The North of England music scene is at it’s best in this track with production duo Sticky Blood from Sheffield who are joined by a Steel City MC Coco and Nottingham’s Snowy. The video for ‘One Bar In’ which premiered on GRM Dailyhttp://grmdaily.com/video/premiere-sticky-blood-drop-new-video-1-bar-in/ is cold, gritty and fast-paced just like the production.
Sticky Blood are are turning all of the right heads with their recent avalanche of music; from Mistajam, Toddla T, Monki and Annie Nightingale to Clash, Red Bull and Complex, Sticky Blood are picking up some big fans and their new E.P reveals exactly why they’re such a big deal.

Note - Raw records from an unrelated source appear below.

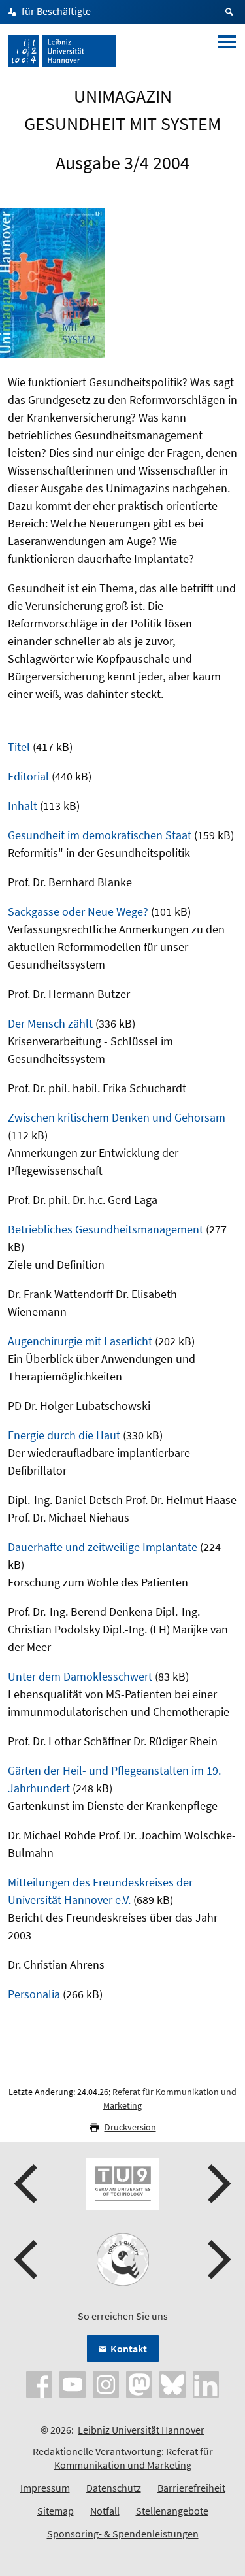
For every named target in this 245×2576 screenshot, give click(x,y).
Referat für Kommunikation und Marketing (133, 2458)
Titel (19, 746)
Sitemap (55, 2510)
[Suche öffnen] (231, 12)
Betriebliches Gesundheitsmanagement (105, 1229)
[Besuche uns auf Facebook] (39, 2383)
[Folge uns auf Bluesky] (172, 2383)
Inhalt (22, 805)
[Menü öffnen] (226, 51)
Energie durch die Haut (64, 1435)
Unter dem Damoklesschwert (80, 1676)
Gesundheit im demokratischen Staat (99, 835)
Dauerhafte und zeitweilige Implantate (102, 1546)
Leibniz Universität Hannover (141, 2429)
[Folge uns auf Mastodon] (139, 2383)
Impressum (45, 2487)
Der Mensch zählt (50, 1023)
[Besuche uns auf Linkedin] (206, 2383)
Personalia (34, 1993)
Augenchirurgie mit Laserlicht (80, 1340)
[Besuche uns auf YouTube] (72, 2383)
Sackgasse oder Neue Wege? (78, 911)
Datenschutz (113, 2487)
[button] (27, 2183)
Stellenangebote (172, 2510)
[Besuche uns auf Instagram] (106, 2383)
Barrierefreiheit (191, 2487)
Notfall (105, 2510)
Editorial (28, 776)
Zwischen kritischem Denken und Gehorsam (116, 1117)
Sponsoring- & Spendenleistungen (123, 2533)
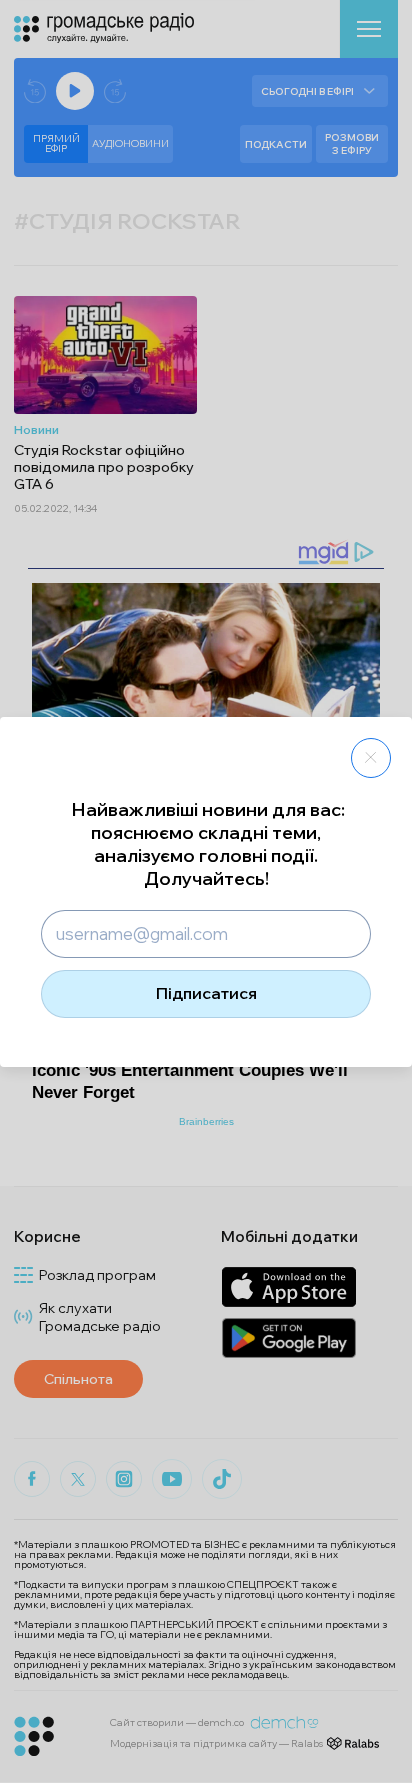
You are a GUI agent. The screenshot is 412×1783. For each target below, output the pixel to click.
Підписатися (206, 993)
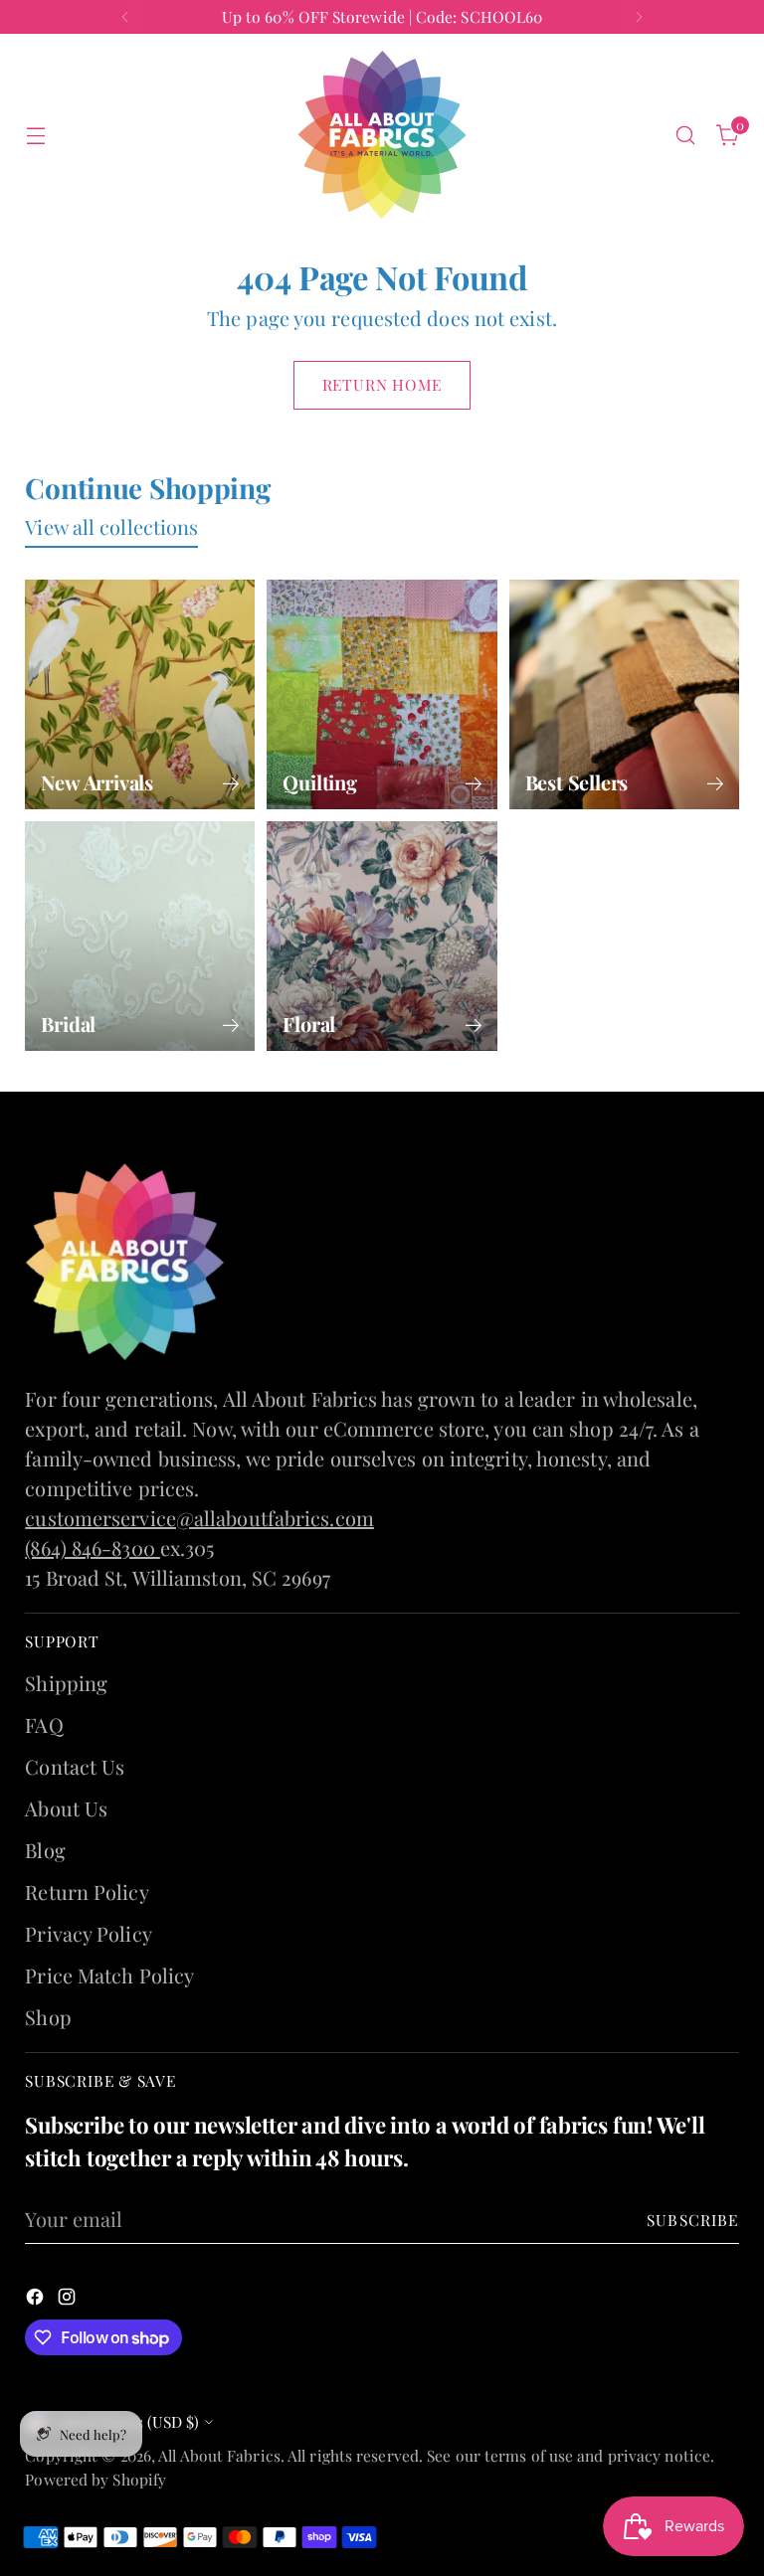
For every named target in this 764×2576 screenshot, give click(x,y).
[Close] (632, 982)
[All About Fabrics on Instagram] (398, 1592)
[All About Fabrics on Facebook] (366, 1592)
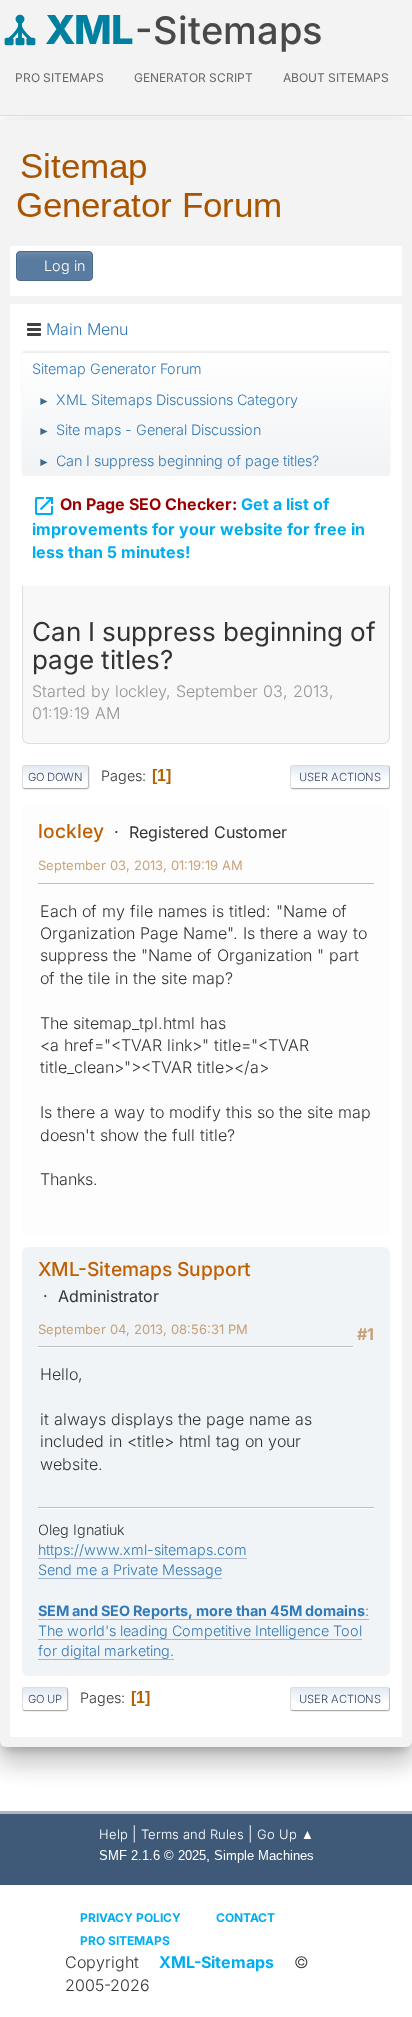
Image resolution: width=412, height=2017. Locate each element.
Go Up (45, 1699)
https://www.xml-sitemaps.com (142, 1549)
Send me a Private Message (130, 1569)
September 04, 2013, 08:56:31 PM (143, 1329)
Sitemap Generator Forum (149, 185)
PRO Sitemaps (59, 77)
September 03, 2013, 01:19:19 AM (140, 865)
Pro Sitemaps (125, 1940)
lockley (71, 831)
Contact (245, 1917)
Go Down (55, 777)
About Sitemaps (336, 77)
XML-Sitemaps (216, 1962)
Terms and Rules (192, 1834)
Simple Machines (264, 1855)
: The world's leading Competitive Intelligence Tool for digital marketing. (203, 1630)
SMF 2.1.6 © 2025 (152, 1855)
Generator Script (193, 77)
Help (113, 1834)
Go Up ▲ (285, 1834)
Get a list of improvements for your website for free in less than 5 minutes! (198, 528)
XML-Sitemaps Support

Having recently announced the release of ‘Blood Is Stickier Than Water’, which was written and recorded at the Red Bull Studios, London, the Sheffield duo dropped introductory track ‘Balance’, a somewhat elegant and beautifully crafted track that is doused in a deep bass beat and features an equally enchanting video:http://www.clashmusic.com/videos/premiere-sticky-blood-balance
In stark contrast, the second track to be revealed is ‘One Bar In’. Featuring Coco and Snowy, both of which have recently been named by Complex as 2 of the ’15 Grime MC’s Outside of London That You Need To Know Today’(http://uk.complex.com/music/2015/10/grime-outside-the-m25/coco), the track is distorted grime; hecticbars with a menacing beat that draws on the sounds of the legendary beats from the likes of Wiley combined with futuristic hitmakers such as Hudson Mohawke.
In an obscure way, the tracks fit impressively well together. Sticky Blood have honed a sound that is specific to them, giving fluidity to the E.P married with clear definition between tracks, it’s unique and deliberate. Inspired by the sound that began to grow in the debut EP “I.D”, Andy Nicholson & Jamie Shield maintained focus on exercising fresh ideas for song structures; taking grime to 155bpm, encouraging MCs to explore ideas from a Grime mind-set and apply it to a faster wonkier reality, taking RnB singers and applying their sonics to luscious future pop style sounds, twisting indie influence songs to become explorative electronica. This body of work is an example of how taking a few wrong turns can lead to a place you’ve never been before, while remaining sure of where you came from. Lending the vocals of artists such as Tom Prior & Terri Walker across to abrasive lyricists Coco and Snowy, the sounds feel relevant yet refreshing, at times intentionally obnoxious and intrusive, but coherent and confident.